> [WHAT THIS EXERCISE ASKS]
• A. In the email exchange about the employer blacklist, rewrite the paragraph beginning "So, sorry to have appeared so bombastic" as a short bulleted list that keeps its main points.
• B. Answer these questions from the email exchange about the employer blacklist, using short answers marked the same way:
(i) Which institution appears under Simon Bayley's name in the signature?
(ii) As of what date had nobody else complained about the criteria?
(iii) How many emails asking for clarification had arrived?
• C. Resume the email exchange about the employer blacklist, starting right after its final sentence.

That's good for Gwen. Thank you for supporting her financially.
>So, sorry to have appeared so bombastic in my last letter. I thoroughly applaud what you are trying to do, and I realise that every system especially at the beginning needs wrinkles ironing out:perhaps you could either change some of the criteria for inclusion on the black-list, or talk to the people involved in the actual hiring of teachers, or the teachers at those schools rather than administration officials who are rotated every couple of years anyway. Or just put a note to the effect that some people like being gaikokujin kyoushi. Has anybody else complained?
> >Again, thanks for your efforts on behalf; they are much appreciated.
> >Regards > Simon Bayley > >S N Bayley >Asahikawa Medical College
No, nobody else has "complained" (as of June 30, 1998) about the criteria--only one email asking for clarification has come.
Mr Bayley, again, I don't understand why you are showing such a "Jekyll and Hyde" persona here. In one email you are flailing at apparent unfairness of your employer's inclusion on the Blacklist (without any substantiation of how it is unfair), and in this one you are apologizing (in a "Devil Made Me Do It" mode) for your bombast, thoroughly applauding to show your "appreciation" for my efforts.

> [EXTRACTED ENTRIES]
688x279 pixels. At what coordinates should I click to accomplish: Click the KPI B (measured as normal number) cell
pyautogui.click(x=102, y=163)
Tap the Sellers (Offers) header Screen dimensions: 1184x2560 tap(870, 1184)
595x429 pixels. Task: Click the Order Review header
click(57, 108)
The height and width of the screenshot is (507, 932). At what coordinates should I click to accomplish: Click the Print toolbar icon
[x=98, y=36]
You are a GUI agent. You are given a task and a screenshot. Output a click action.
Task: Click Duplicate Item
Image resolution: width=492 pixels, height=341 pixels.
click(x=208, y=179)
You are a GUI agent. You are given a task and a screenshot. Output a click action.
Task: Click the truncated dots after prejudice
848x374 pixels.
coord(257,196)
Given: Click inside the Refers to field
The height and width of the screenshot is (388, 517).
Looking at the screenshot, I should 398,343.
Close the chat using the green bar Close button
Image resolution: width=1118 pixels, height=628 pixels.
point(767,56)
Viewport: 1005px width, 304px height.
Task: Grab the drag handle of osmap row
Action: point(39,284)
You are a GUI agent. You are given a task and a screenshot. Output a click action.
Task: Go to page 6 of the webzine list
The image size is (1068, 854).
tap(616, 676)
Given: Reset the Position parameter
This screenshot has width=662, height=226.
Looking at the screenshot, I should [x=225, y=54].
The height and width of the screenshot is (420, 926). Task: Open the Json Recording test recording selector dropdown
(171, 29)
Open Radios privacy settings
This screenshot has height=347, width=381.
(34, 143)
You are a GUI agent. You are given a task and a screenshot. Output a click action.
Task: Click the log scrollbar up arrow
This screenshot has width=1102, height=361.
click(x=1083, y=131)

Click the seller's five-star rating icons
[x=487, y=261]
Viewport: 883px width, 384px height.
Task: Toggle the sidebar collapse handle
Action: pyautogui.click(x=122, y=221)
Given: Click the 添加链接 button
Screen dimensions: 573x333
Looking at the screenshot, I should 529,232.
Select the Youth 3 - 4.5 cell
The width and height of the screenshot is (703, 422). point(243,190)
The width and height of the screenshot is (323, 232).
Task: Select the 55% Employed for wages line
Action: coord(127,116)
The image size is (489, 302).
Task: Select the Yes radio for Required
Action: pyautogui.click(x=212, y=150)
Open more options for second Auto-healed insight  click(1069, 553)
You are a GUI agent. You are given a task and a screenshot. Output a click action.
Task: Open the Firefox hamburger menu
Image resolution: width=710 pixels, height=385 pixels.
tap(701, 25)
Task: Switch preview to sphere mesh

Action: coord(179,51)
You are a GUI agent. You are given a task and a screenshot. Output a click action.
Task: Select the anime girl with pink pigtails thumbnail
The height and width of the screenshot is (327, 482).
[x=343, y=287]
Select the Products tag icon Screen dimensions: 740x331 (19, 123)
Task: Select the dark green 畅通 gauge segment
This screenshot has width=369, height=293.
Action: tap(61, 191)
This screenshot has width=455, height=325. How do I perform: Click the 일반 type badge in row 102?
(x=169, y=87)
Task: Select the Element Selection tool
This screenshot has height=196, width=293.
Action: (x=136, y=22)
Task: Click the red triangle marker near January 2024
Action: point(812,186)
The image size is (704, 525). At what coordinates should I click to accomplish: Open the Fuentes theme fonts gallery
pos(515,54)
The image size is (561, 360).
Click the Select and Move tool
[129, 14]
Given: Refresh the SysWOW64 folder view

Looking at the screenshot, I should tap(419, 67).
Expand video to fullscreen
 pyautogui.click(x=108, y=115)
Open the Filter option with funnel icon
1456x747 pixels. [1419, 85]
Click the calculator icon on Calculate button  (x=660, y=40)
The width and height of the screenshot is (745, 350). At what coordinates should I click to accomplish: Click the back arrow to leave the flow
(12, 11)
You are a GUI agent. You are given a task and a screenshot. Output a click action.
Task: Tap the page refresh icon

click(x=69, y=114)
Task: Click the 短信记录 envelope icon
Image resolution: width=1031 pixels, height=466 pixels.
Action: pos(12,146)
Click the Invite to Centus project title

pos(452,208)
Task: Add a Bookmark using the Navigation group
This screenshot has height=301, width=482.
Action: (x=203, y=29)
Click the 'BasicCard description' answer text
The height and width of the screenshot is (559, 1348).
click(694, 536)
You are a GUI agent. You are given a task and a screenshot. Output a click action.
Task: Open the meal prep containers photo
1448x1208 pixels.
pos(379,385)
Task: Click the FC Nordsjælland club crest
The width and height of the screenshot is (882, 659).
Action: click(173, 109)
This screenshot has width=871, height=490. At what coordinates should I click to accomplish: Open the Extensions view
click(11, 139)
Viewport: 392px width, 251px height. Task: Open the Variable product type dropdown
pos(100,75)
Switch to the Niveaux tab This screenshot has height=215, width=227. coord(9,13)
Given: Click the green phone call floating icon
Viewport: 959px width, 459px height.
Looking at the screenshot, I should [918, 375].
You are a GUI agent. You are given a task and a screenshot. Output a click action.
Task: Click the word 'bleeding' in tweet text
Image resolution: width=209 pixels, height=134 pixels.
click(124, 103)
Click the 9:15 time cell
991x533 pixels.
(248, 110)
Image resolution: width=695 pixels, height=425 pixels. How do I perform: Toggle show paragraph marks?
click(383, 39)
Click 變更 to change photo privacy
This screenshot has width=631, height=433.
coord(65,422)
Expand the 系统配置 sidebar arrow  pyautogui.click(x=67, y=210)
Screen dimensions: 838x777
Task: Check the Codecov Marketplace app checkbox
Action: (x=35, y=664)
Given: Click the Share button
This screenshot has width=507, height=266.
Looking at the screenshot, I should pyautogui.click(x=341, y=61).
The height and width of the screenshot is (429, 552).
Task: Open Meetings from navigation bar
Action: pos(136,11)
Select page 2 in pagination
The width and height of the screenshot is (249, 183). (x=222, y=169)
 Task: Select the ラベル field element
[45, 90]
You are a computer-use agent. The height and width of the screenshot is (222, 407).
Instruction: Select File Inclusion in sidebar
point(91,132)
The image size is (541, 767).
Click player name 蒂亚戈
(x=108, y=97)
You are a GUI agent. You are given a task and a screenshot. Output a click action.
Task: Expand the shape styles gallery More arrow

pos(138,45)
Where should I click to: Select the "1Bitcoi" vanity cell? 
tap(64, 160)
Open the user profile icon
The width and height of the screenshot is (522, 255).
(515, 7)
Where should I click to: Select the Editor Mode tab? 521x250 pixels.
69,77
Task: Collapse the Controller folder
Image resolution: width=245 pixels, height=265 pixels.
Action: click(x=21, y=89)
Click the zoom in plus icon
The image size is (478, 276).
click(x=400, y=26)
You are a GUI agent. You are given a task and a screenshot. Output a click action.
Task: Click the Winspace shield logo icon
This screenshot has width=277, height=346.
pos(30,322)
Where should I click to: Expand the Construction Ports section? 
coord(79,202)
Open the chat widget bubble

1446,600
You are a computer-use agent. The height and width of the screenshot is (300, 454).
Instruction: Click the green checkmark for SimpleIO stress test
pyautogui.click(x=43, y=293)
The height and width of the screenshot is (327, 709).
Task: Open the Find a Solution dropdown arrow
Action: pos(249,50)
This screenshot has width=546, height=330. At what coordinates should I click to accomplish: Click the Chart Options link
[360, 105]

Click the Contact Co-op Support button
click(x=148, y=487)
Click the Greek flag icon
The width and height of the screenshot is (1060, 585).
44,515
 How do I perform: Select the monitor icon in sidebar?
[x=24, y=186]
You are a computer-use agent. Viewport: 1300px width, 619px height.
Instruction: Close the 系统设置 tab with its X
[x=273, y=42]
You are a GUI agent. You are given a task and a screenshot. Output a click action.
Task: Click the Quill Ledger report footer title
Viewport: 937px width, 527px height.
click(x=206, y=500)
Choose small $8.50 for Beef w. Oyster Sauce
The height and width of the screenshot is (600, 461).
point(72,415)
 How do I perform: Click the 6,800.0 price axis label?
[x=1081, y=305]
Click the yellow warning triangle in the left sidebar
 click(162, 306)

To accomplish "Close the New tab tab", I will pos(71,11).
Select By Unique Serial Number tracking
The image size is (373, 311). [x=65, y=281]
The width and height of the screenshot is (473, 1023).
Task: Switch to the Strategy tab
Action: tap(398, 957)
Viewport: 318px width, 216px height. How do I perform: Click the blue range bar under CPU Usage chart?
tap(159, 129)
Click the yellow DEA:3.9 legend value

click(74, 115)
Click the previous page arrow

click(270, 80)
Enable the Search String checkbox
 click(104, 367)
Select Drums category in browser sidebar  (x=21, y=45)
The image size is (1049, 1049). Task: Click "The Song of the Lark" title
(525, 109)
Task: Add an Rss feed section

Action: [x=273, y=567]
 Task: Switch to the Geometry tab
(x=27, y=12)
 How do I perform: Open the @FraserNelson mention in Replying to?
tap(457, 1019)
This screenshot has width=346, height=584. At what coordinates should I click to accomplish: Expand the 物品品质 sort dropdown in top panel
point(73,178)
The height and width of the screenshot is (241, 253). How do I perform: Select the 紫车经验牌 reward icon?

> [SET OF ANSWERS]
• A.
- Apologizes for sounding bombastic in the previous letter.
- Fully supports the effort and accepts that any new system has early problems to work out.
- Suggests options:
  - change some criteria for putting an employer on the black-list,
  - consult the people who actually hire teachers, or the teachers at those schools, not administration officials who rotate every couple of years,
  - add a note that some people like being gaikokujin kyoushi.
- Asks whether anyone else has complained.

• B.
(i) Asahikawa Medical College
(ii) June 30, 1998
(iii) One

• C.
Let's be frank. It is my firm belief that you are being "Uncle-Tommed", sir--allowing yourself to be used as a native speaker as a conduit for your superiors' disgruntlement. This is precisely why I oppose limited-term contract system not only for foreigners only, but in general. It allows faculty to be treated like puppets, not like fellow colleagues, open to power games. As you said, "perhaps I would not care if I were tenured". Touche. You make all my points for me, Mr Bayley.
I understand the awkwardness of your position, but please stop allowing yourself to be used as a pawn in this game, apparently in spite of yourself.
Dave Aldwinckle
Subject: Re: Blacklist reply (at last) part one
Date: Wed, 1 Jul 98 11:52:01 +0900
From: <bayley@asahikawa-med.ac.jp>
To: "David Aldwinckle" <davald@voicenet.co.jp>
Dear Mr Aldwinkle
Well, thank you for your reply, I may have got your message, as well. I thought the subject was emotive round here but, by Jove, emotions would seem to be somewhat elevated in your neck of the woods, too.
Thanks apart, I'll reply to the content when I have digested it properly.
Regards Simon B
S.N. Bayley
Asahikawa Medical College, Japan
0166 65 2111 (2737)
(I then telephoned Mr Bayley and talked to him for about an hour. Among other topics, Mr Bayley reiterated that he was not speaking on behalf of anyone else, that his protest and motivations wereentirely his alone, and that he wanted an avenue for his university to be de-listed somehow. To comply, I sent the following:)
Date: Wed, 01 Jul 1998 12:38:04 +0000
From: David Aldwinckle <davald@voicenet.co.jp>
To: bayley@asahikawa-med.ac.jp
Subject: Response to your queries
[Mr Bayley, nice to talk to you today. Please forward this letter on to your concerned parties within the school, instead of the "less chatty" response I sent to you earlier, if you will.]
Mr Bayley, thank you for your queries and qualms.
I understand from your post that your university has opened up tenured positions to non-Japanese applicants.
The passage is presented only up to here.